Whilst we might see the Prelude as something of an allegory for adolescence, Storm on the Island’s deeper meaning is harder to pin down. Heaney grew up in Northern Ireland during a period of violent conflict between Catholics and Protestants, so we could see this poem as representative of the political storms that Irish people were subject to at the time. This is certainly suggested by the violent semantic field we can detect in the poem. ‘Blast’ is used about the wind, but it is also a synonym for ‘explosion’. And we have already discussed the references to fighter planes in the final lines of the poem. The ‘we’ of the voice of the poem could represent the ordinary people of Northern Ireland who keep to their own homes in an effort to avoid the Troubles. However, it is the ‘huge nothing’ of the final line that most closely suggests a political reading for this poem. The wind is a ‘huge nothing’ in that it is just moving air, but it is extremely powerful. By the same token, the words of politicians are also just ‘air’, often referred to as ‘hot air’ but, in a situation like Northern Ireland, words can also have a huge, destructive force.

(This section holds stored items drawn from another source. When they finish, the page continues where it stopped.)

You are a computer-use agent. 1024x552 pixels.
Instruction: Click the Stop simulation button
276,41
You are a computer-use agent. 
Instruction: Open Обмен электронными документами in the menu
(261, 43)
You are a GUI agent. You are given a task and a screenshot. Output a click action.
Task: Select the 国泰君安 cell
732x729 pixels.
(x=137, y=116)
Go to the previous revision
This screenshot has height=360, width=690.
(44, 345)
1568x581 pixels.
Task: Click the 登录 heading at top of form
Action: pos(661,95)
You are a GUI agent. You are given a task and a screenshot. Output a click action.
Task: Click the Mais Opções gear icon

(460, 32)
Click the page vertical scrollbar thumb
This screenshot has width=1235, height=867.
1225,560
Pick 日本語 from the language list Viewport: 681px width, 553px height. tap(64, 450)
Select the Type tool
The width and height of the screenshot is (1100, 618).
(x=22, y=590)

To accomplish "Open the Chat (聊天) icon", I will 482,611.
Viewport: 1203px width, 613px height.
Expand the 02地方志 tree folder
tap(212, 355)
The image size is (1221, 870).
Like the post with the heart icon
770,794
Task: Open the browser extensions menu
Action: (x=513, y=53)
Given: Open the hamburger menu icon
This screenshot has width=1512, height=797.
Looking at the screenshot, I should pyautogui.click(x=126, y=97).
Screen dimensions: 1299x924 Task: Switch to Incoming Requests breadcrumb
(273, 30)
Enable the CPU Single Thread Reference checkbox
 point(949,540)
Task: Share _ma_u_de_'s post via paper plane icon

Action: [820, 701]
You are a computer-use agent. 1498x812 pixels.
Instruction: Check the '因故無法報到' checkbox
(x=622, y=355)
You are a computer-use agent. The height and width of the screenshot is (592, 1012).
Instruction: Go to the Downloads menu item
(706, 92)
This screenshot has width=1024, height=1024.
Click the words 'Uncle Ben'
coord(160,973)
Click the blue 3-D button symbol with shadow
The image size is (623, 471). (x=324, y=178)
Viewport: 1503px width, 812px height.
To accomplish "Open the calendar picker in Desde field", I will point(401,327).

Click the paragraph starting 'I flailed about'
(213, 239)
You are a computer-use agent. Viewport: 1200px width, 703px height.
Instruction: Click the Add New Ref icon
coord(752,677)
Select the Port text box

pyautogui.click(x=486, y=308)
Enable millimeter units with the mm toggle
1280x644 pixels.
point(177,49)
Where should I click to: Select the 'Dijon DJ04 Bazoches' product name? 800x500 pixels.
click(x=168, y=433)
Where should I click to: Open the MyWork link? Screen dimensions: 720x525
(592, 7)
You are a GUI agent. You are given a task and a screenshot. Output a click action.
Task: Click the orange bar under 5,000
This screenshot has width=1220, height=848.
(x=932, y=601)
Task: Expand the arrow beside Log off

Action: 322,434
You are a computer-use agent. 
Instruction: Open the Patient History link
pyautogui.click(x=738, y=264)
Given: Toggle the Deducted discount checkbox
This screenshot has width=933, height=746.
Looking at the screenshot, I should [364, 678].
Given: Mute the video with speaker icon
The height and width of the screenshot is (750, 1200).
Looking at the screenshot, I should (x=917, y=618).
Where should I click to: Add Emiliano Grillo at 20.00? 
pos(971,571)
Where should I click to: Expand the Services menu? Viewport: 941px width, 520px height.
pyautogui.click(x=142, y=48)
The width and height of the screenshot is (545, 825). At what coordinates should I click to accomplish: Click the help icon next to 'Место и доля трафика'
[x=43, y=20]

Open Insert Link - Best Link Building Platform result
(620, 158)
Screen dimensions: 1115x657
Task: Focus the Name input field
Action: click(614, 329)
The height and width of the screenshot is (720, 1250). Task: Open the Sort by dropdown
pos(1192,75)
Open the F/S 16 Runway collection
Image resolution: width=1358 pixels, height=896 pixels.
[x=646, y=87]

Heaney, like Wordsworth before him, was a poet who grew up living and breathing country life. Both of these men loved nature and wrote about it and used it as a central theme of their work throughout their lives. In these two poems, nature has great power – for Wordsworth that power is to transform the individual, and for Heaney the power is to subdue. However, for both of these men, in a greater sense, nature represents social forces or possibly even a pseudo-religious force, which controls and shapes the lives of the people who live within it.